Green office space is a reality, he says. But the incentives could be better.

What is going on right now in terms of green buildings, green architecture in Toronto?

Ha. That’s a big topic. There’s a lot of good things happening, I think. I think generally buildings are getting much better, and there’s been renewed interest in doing things that save energy – ‘renewed,’ meaning the last time we did this was during the oil crisis of the ’70s. But, I mean, we’ve been working on ‘green’ buildings, I guess, for a long time. And a lot of it came out of not necessarily the pursuit of making things greener or more sustainable, but making them a lot more comfortable.

How so?

In office buildings, specifically, you get a lot of complaints: ‘I’m too hot,’ ‘I’m too cold.’ So that was a bit of a red flag to a bull: How do you make it more comfortable? That was in the mid-90s, so 15 years ago. So we set out to try and make buildings more comfortable, but also to come to a better understanding of what we were doing.

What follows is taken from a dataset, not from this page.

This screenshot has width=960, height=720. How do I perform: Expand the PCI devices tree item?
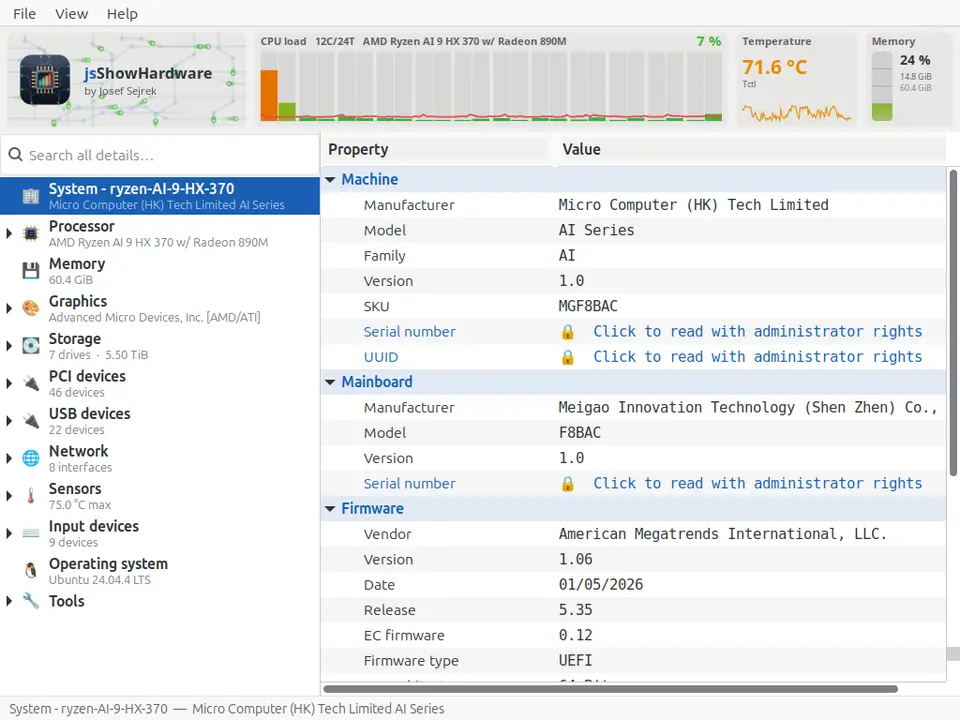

It led to the early days of repositioning or reinventing the office building. … A lot of these things we started to study and experiment in, and started to design and respond to, led, also, to reductions in energy.

That was almost by accident?

Not by accident. But once you start questioning things, you know, in a building, it opens Pandora’s box, right? You’re questioning comfort, you’re questioning light levels, you’re questioning access to sun. How we build the buildings, how we occupy them.

So office buildings, almost by necessity, are at the forefront of the need to reduce your energy footprint?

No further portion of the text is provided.